TASK INSTRUCTIONS → Show every line in the material below in which the string "width" appears.

RECORD EXCERPTS →
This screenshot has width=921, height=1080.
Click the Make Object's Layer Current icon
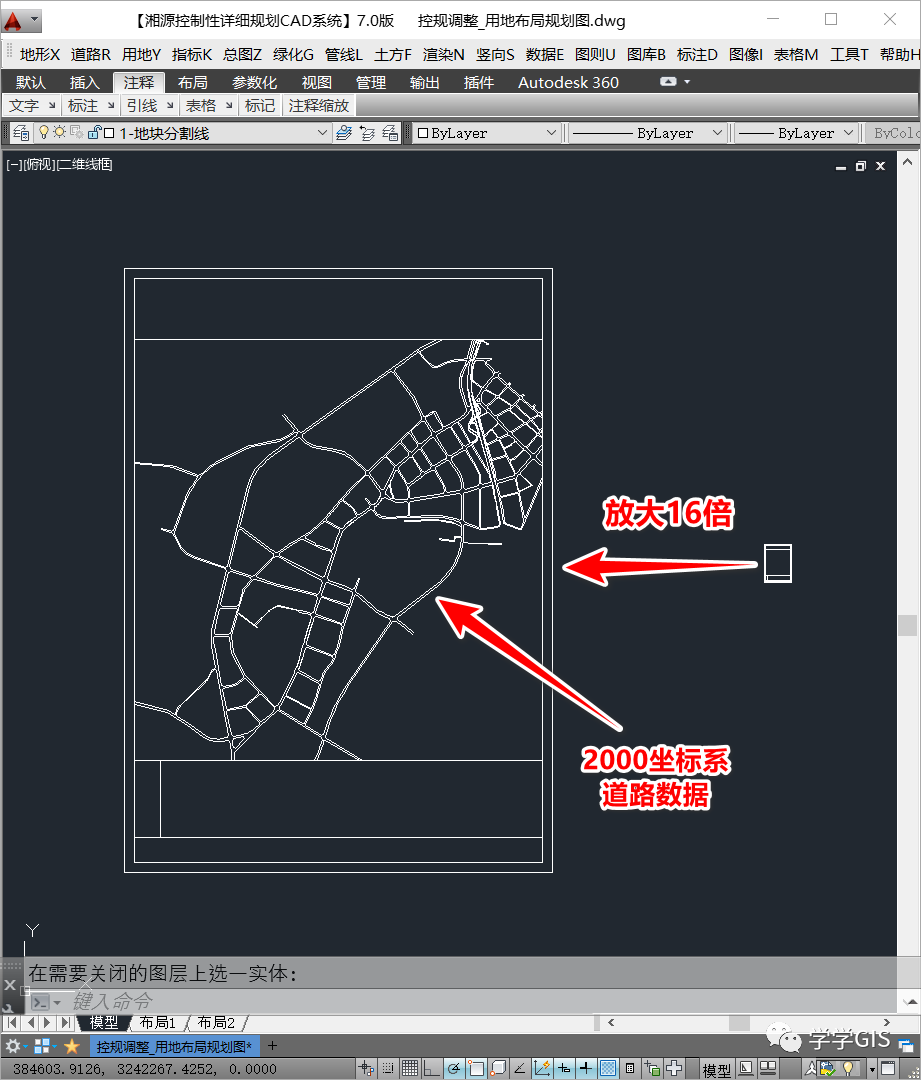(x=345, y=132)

--

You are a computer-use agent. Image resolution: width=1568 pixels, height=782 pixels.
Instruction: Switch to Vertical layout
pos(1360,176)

EXPECTED OUTPUT →
This screenshot has width=921, height=1080.
You are a computer-use agent. Image resolution: width=1568 pixels, height=782 pixels.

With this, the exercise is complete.